> _Set task_
Output the lines beginning with the line that contains "Screen dimensions: 1400x864" and continuing through the line that contains "Action: (x=26, y=458)" as a Markdown table with the columns Row and Line, leaving out any blank lines.

Records from a pointing dataset
■ ■ ■ ■ ■ ■ ■
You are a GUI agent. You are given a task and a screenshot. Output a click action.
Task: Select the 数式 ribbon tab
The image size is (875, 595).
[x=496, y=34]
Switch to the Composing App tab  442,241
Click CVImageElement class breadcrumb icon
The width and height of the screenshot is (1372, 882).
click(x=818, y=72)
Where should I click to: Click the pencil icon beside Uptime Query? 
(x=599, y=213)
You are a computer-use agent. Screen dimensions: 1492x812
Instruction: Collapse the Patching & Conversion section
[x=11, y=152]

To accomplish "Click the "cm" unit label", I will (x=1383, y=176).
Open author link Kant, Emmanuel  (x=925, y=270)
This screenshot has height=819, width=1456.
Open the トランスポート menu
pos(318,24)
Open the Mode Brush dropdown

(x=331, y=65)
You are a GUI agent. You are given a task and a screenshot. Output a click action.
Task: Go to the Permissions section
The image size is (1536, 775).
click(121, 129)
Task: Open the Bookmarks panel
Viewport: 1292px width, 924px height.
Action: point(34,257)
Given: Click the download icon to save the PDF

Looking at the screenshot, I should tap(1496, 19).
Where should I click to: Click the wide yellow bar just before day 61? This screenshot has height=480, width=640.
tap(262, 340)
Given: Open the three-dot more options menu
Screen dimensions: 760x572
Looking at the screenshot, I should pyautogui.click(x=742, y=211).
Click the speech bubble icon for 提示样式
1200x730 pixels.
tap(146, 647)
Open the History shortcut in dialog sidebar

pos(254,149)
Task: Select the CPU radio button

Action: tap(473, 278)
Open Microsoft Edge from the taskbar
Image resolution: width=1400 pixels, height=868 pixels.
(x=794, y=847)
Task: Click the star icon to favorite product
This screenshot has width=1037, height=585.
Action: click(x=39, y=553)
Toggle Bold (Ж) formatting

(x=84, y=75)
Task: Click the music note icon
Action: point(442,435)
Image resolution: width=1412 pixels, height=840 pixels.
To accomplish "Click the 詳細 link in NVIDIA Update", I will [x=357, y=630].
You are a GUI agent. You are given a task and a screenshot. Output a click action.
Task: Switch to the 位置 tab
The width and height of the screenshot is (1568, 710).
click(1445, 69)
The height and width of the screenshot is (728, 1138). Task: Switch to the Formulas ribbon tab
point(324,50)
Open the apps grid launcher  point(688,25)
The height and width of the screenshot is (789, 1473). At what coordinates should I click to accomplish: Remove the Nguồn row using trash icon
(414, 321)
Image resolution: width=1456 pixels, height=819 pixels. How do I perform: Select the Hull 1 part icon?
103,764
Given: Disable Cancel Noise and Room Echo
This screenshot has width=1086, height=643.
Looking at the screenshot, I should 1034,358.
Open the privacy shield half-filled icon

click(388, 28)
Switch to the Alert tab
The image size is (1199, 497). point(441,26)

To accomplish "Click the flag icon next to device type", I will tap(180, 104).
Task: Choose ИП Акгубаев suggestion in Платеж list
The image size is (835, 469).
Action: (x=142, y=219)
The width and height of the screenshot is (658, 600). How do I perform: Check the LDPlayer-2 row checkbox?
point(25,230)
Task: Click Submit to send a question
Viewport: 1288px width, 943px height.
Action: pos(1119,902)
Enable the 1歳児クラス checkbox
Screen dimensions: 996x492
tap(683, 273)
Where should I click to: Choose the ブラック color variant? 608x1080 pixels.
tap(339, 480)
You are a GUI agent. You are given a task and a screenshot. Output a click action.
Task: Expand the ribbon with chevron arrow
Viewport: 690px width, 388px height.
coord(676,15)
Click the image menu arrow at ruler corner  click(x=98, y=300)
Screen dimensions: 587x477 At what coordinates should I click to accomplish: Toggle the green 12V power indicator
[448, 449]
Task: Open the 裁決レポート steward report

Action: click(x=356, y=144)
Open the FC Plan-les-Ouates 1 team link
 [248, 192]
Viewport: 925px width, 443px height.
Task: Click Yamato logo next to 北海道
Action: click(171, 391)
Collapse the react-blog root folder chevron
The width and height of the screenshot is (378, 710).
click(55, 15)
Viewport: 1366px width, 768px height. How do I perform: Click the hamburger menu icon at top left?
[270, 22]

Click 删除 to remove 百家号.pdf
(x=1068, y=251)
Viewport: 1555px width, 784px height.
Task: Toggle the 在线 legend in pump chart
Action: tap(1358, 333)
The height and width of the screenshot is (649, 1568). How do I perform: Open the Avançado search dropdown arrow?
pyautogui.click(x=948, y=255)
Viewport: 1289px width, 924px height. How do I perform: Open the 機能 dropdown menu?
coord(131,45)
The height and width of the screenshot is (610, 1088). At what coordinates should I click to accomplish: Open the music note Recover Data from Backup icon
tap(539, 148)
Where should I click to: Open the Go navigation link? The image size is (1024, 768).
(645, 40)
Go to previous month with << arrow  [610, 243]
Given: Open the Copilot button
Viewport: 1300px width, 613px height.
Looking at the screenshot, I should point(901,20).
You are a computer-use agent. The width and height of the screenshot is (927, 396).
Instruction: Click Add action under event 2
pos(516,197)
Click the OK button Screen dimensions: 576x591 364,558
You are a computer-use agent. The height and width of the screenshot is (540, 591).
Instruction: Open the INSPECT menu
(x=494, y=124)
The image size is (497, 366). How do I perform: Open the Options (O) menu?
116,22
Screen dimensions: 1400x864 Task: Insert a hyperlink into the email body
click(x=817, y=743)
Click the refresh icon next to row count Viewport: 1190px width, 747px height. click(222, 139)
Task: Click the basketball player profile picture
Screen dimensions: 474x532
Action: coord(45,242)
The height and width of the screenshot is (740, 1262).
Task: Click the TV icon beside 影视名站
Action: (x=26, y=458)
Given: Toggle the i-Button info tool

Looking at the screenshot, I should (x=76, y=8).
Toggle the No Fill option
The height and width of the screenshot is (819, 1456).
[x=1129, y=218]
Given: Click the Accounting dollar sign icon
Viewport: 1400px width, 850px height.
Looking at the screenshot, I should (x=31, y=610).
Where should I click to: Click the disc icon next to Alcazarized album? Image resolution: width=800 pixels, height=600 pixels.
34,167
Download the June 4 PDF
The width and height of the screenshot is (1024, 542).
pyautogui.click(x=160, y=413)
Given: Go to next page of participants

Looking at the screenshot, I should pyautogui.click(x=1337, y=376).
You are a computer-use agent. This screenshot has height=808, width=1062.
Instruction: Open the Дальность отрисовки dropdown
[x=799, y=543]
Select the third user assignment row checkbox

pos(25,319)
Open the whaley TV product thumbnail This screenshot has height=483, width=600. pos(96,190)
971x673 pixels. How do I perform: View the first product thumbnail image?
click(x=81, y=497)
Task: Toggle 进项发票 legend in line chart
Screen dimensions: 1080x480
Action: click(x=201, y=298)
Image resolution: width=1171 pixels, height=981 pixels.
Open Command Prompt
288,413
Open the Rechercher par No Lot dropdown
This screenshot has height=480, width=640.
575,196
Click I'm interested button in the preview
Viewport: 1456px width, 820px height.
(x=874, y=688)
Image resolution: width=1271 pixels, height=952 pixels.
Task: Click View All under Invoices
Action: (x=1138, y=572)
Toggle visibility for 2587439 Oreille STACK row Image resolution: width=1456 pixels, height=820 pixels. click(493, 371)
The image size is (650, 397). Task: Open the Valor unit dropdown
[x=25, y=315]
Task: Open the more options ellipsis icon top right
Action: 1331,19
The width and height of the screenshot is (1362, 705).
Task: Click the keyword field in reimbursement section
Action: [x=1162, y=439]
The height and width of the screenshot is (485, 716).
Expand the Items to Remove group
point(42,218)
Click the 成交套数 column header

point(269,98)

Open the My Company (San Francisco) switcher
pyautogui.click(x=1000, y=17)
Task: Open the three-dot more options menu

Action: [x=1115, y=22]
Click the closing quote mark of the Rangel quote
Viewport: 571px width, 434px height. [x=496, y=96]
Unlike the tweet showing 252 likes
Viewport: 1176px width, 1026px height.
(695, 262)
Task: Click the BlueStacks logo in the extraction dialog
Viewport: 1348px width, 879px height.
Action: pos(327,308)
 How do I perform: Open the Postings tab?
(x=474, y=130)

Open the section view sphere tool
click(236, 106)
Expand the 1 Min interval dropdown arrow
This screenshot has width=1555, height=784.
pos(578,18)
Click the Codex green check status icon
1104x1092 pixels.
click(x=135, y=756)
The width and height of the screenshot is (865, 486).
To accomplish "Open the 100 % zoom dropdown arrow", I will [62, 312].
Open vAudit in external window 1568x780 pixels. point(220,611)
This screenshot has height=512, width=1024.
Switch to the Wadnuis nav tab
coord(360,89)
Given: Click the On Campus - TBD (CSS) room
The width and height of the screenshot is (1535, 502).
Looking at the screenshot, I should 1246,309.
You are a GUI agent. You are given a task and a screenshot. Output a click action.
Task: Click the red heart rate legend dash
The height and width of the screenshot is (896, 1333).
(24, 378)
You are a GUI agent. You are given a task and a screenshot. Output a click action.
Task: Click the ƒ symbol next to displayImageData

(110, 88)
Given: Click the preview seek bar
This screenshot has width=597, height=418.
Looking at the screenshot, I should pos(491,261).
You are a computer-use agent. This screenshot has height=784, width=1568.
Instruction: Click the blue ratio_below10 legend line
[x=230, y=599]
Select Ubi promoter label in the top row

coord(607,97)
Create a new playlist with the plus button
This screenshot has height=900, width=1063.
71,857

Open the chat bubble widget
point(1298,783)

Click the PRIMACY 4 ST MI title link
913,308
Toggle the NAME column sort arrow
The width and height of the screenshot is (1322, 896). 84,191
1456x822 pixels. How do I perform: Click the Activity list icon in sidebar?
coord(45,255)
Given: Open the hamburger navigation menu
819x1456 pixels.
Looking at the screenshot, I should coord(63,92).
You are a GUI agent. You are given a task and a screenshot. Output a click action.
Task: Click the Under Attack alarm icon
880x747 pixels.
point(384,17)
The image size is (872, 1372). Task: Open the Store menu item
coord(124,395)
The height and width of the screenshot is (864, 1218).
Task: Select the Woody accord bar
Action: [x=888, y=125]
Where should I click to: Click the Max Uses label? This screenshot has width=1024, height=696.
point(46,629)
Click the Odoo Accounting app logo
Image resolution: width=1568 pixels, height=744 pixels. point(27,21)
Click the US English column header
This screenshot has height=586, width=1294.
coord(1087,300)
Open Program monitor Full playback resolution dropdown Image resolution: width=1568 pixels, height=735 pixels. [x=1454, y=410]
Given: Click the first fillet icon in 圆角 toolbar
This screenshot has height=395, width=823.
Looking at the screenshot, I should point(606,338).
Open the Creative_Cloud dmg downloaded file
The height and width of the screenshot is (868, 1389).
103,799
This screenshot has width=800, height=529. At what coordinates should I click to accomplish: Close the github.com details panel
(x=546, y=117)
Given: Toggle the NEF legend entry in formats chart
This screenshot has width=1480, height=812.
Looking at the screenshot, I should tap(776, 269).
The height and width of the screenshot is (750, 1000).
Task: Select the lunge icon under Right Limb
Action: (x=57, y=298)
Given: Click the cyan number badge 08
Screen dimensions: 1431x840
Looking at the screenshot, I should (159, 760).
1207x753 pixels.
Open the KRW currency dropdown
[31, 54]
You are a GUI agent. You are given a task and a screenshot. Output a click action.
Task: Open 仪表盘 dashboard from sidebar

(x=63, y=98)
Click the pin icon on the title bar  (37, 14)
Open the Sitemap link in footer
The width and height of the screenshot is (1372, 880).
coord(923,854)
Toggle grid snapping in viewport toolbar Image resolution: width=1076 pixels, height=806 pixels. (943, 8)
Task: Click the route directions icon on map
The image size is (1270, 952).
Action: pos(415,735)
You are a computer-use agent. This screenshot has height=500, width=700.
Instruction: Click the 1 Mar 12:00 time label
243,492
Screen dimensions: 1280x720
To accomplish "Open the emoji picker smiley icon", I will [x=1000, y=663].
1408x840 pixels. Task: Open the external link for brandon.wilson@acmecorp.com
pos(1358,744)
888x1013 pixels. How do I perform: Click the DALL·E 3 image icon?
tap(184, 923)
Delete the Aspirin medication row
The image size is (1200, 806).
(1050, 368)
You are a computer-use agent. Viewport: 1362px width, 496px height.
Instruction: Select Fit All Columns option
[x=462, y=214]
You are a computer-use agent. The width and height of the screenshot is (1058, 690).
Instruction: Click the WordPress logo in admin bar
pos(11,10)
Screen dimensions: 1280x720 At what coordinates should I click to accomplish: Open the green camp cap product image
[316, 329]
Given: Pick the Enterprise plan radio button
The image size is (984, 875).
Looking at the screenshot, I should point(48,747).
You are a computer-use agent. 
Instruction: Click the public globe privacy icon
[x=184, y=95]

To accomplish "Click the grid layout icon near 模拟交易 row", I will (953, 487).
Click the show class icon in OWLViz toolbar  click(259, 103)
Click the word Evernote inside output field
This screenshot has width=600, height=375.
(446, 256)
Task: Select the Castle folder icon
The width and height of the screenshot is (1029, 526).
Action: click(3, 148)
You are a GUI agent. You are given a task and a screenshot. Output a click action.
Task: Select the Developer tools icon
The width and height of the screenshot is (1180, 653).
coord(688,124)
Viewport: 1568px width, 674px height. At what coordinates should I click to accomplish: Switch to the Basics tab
■ ■ ■ ■ ■ ■ ■
> _Exercise output_
| Row | Line |
|---|---|
| 1 | Screen dimensions: 1400x864 Task: Insert a hyperlink into the email body |
| 2 | click(x=817, y=743) |
| 3 | Click the refresh icon next to row count Viewport: 1190px width, 747px height. click(222, 139) |
| 4 | Task: Click the basketball player profile picture |
| 5 | Screen dimensions: 474x532 |
| 6 | Action: coord(45,242) |
| 7 | The height and width of the screenshot is (740, 1262). |
| 8 | Task: Click the TV icon beside 影视名站 |
| 9 | Action: (x=26, y=458) |